I am not a sociologist. But I suspect that when you temporary move someone from one environment to another, that causes a temporary change in behavior that may linger for a little bit when you move that someone back to the original environment. For the last two weeks, in France, I constantly kept an eye on the sky. The quality of light on my subjects and finding the spot to have the most beautiful blue sky as a background is something I would look for when taking pictures. I observe that the portion of the sky that is nearest the giant light bulb – the sun – is often less blue than the portion that is furthest away from it. Of course, how deep the blue is depends on the absence of cloud, the air humidity, and the time of the day. At least that is how I would form my theory literally from thin air as I explained to Cynthia in the car this morning. In any given normal day in Singapore, I would not pay that much attention to how the sky looks like. But because I was so used to watching the sky while we were holidaying in France, I have this temporary habit to pause and scan our atmosphere. What a beautiful day this morning! I could see patches of light blue in the sky hiding behind countless of fluffy cotton-like cloud. I read somewhere that there is a terminology for cloud of that form. But I forgot what it is called.
“How come the blue sky in Singapore is not as blue as the one in France?” asked Cynthia. And that was when I pulled out that theory of mine from thin air. She bought it, like she is buying all my bizarre theories. The same way as I am taking everything that she attempts to cook. That is what couples do, yes?
This morning, the blue sky dotted with fluffy clouds was exceptionally adorable. At one spot, we caught two patches of blue sky, in two different taints. A lighter blue on top and a darker blue at the bottom, separated by a rather thick thread of cloud in the form of a white scarf. As we looked ahead, we have seen something unusual. A skyline that was not there before we left town two weeks ago. We can see the faraway commercial buildings, a view that was blocked by the long rows of trees along the highway. What happens to the trees? The tall ones are now replaced by the shorter ones, younger looking ones, different looking ones, with different types of colors, in the form of an inverted mop. Part of the highway expansion project, perhaps?
I think drivers in Singapore should at least try to rent and drive a small car during one of the overseas trips. Like a 1.4 litre diesel car that we drove in France. I have become more aware of the slower moving vehicles on the road. I have become – temporarily – a more gentle driver, which surprisingly good I am feeling.
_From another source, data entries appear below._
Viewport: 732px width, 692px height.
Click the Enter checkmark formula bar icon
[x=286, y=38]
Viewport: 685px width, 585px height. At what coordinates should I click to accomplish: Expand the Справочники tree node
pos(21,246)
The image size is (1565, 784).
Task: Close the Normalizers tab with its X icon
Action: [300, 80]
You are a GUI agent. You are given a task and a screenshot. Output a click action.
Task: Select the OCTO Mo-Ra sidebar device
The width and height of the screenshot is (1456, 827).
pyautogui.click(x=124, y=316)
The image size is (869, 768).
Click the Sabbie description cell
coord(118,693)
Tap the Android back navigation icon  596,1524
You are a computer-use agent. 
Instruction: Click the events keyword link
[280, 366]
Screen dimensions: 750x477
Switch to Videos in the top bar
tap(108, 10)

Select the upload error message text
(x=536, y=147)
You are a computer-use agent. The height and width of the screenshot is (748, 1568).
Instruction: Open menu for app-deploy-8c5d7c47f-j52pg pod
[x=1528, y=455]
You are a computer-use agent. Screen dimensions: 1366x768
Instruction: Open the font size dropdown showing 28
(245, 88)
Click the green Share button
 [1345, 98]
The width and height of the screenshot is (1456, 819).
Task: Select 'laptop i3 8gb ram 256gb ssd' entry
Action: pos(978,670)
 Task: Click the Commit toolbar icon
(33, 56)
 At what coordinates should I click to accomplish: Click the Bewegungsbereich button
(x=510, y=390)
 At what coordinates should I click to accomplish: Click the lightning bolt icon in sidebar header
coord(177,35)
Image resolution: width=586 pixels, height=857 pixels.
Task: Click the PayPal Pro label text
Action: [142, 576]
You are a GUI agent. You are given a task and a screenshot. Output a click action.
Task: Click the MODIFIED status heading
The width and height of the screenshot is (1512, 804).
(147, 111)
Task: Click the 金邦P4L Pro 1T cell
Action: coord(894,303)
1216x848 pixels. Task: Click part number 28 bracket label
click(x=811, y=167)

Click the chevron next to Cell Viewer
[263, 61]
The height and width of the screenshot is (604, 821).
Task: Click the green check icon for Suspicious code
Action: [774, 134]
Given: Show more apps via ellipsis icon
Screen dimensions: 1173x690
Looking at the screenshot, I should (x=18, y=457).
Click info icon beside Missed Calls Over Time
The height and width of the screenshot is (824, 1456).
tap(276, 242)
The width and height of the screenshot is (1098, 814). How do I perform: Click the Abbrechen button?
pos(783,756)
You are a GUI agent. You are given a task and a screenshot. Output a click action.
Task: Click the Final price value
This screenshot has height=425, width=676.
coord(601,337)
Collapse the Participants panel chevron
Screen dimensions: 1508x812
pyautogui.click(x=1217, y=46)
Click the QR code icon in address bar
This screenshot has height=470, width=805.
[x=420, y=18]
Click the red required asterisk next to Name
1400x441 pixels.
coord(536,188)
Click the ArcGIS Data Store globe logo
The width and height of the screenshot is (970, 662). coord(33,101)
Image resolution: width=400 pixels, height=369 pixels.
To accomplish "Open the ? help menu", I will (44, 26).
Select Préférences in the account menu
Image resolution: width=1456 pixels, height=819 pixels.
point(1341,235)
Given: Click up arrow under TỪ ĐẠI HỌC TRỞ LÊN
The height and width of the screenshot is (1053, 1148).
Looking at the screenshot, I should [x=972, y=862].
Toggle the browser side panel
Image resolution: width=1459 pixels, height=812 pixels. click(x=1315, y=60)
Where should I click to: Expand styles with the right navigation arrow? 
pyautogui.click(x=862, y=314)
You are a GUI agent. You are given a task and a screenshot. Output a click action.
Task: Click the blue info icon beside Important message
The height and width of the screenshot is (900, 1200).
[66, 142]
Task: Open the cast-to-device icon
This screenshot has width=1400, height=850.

Last evening, we drove pass Cineleisure at Orchard after watching a movie at the very building. Cynthia exclaimed, “Look, there is a new McDonald’s!” We visit Orchard often and where does the McDonald’s come from? We were away for merely two weeks! More shockingly, we noticed a brand new building facing Cinelesiure, linked by the new McDonald’s. I searched deep into my memory. A long time ago it was a road. And the road became a green patch of state land, a park perhaps. I thought hard till I hit a mental void. Then suddenly I thought of the Japanese animation Evangelion:1.0 whereby mechanical buildings spawn from the ground at night changing the landscape of the entire city.
I am serious. Where does that building come from?!
This morning, after I parked my car at my office area, in the far east of the city, I greeted the lady who handles my season car park payment. She was not her usual self. What’s wrong, I asked. A lizard (gecko), she screamed. Geckos are friendly animals. They eat up the small insects. I tried to explain. She jumped out of her counter, called out in Malay, and soon a male cleaner came by with a broom. A type of broom with short, hard bristles. Leave it alone, I pleaded for mercy on behalf of a harmless animal. I have not seen someone murders a gecko in real life and I was speechless as I saw the cleaner in one swift motion pinned down the animal with the broom and stepped onto it. And I saw a lifeless gecko. A sizable one.
Outside, the sky was as beautiful as an hour ago, when Cynthia and I stepped out of our home. I wonder when I will stop admiring the sky and return to my usual routines. There are things that are out of our control (poor gecko); there are things that we can influence (more gentle driving on the road); there are natural gifts that are free (the sun, the beautiful blue sky, and the shape-shifting clouds); and there are ever changing man made landscapes that remind us that today is not the same as yesterday is not the same as the day before.